_DATA EXTRACTS:_
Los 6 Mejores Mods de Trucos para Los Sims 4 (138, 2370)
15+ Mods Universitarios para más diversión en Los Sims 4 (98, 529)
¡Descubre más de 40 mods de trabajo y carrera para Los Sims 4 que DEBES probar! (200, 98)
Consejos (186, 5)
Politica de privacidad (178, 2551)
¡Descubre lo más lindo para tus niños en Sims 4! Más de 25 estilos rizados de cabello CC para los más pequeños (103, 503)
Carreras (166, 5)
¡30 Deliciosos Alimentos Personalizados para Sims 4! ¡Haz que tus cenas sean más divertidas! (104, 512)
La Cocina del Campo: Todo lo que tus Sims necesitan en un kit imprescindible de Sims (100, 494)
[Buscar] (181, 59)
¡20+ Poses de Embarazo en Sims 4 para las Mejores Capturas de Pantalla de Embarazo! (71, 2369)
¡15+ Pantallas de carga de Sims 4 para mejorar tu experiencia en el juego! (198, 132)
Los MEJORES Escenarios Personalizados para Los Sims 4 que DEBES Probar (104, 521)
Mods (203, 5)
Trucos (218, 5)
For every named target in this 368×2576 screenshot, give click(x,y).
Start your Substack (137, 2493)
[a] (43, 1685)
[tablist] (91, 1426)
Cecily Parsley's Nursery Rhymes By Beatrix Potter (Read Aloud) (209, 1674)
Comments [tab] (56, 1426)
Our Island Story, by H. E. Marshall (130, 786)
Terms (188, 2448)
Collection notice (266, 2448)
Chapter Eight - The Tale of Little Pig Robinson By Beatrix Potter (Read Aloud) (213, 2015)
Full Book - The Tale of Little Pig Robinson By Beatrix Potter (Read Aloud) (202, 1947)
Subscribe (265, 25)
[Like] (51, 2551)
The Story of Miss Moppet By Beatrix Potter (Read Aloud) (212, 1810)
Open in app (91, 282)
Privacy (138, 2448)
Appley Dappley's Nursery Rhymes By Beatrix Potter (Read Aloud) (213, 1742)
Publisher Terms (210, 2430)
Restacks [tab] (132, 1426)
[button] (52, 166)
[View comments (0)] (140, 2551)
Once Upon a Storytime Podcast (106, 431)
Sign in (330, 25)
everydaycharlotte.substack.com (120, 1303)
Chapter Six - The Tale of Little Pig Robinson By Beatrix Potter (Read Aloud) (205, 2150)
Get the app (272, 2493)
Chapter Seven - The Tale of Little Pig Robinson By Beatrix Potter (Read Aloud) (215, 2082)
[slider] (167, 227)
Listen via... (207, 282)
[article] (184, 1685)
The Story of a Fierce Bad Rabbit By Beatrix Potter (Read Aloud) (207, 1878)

_WHAT THE TASK ASKS:_
Copy from the line with "Once Upon a Storytime Podcast (106, 431)" to the final line of the records, inclusive, and add nothing else.

_COMPLETED EXERCISE:_
Once Upon a Storytime Podcast (106, 431)
Sign in (330, 25)
everydaycharlotte.substack.com (120, 1303)
Chapter Six - The Tale of Little Pig Robinson By Beatrix Potter (Read Aloud) (205, 2150)
Get the app (272, 2493)
Chapter Seven - The Tale of Little Pig Robinson By Beatrix Potter (Read Aloud) (215, 2082)
[slider] (167, 227)
Listen via... (207, 282)
[article] (184, 1685)
The Story of a Fierce Bad Rabbit By Beatrix Potter (Read Aloud) (207, 1878)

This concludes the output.